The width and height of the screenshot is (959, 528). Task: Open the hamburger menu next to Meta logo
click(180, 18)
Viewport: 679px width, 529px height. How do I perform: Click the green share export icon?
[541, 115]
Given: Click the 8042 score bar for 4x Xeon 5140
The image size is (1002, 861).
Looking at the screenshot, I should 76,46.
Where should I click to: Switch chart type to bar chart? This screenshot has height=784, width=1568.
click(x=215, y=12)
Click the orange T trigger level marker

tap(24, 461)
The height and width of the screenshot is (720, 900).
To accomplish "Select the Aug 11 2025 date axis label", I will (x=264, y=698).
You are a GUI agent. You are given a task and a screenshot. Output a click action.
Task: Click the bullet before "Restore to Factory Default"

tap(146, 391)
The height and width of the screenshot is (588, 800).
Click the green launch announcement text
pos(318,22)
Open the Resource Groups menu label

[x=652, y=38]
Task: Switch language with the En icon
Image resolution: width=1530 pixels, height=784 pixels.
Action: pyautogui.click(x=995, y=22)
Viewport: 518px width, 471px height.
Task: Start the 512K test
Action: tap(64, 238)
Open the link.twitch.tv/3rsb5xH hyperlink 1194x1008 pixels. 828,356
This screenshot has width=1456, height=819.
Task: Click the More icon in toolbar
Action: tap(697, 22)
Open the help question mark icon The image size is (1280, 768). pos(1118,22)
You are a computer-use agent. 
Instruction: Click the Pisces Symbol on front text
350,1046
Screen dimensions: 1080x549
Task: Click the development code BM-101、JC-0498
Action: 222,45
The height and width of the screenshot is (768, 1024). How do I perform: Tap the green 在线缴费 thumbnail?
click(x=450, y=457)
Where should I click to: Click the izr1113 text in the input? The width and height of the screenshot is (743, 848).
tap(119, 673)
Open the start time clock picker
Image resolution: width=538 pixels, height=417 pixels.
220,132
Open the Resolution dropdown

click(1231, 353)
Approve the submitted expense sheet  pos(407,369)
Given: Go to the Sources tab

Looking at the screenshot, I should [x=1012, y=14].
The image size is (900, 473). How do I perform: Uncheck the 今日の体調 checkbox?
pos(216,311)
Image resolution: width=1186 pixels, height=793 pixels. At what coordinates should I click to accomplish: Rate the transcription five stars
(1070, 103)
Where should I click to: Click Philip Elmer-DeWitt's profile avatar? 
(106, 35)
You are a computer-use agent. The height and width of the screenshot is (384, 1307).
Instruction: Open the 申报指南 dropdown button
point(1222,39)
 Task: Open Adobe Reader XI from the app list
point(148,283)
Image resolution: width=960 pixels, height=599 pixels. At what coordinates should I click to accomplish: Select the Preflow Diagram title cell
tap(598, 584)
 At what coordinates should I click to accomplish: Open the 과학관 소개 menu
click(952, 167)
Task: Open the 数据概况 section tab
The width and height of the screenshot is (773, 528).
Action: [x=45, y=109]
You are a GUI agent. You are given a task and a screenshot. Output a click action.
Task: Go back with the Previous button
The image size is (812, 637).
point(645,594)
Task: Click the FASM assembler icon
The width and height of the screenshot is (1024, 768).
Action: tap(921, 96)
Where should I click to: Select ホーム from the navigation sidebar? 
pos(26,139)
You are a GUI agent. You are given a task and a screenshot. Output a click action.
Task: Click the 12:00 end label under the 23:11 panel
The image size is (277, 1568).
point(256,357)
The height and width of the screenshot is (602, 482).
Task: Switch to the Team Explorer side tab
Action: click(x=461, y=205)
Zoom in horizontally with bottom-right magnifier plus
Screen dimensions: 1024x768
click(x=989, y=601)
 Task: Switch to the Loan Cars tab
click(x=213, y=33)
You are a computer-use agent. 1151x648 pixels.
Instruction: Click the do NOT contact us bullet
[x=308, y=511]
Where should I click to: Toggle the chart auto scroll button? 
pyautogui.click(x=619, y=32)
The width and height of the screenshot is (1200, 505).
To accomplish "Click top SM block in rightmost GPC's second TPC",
※
→ Assigned task: Whenever a line above includes "computer", copy it in full.

→ Your response:
You are a computer-use agent. 
You are a computer-use agent. The height and width of the screenshot is (384, 1307).
You are a computer-use agent. 1151x648 pixels.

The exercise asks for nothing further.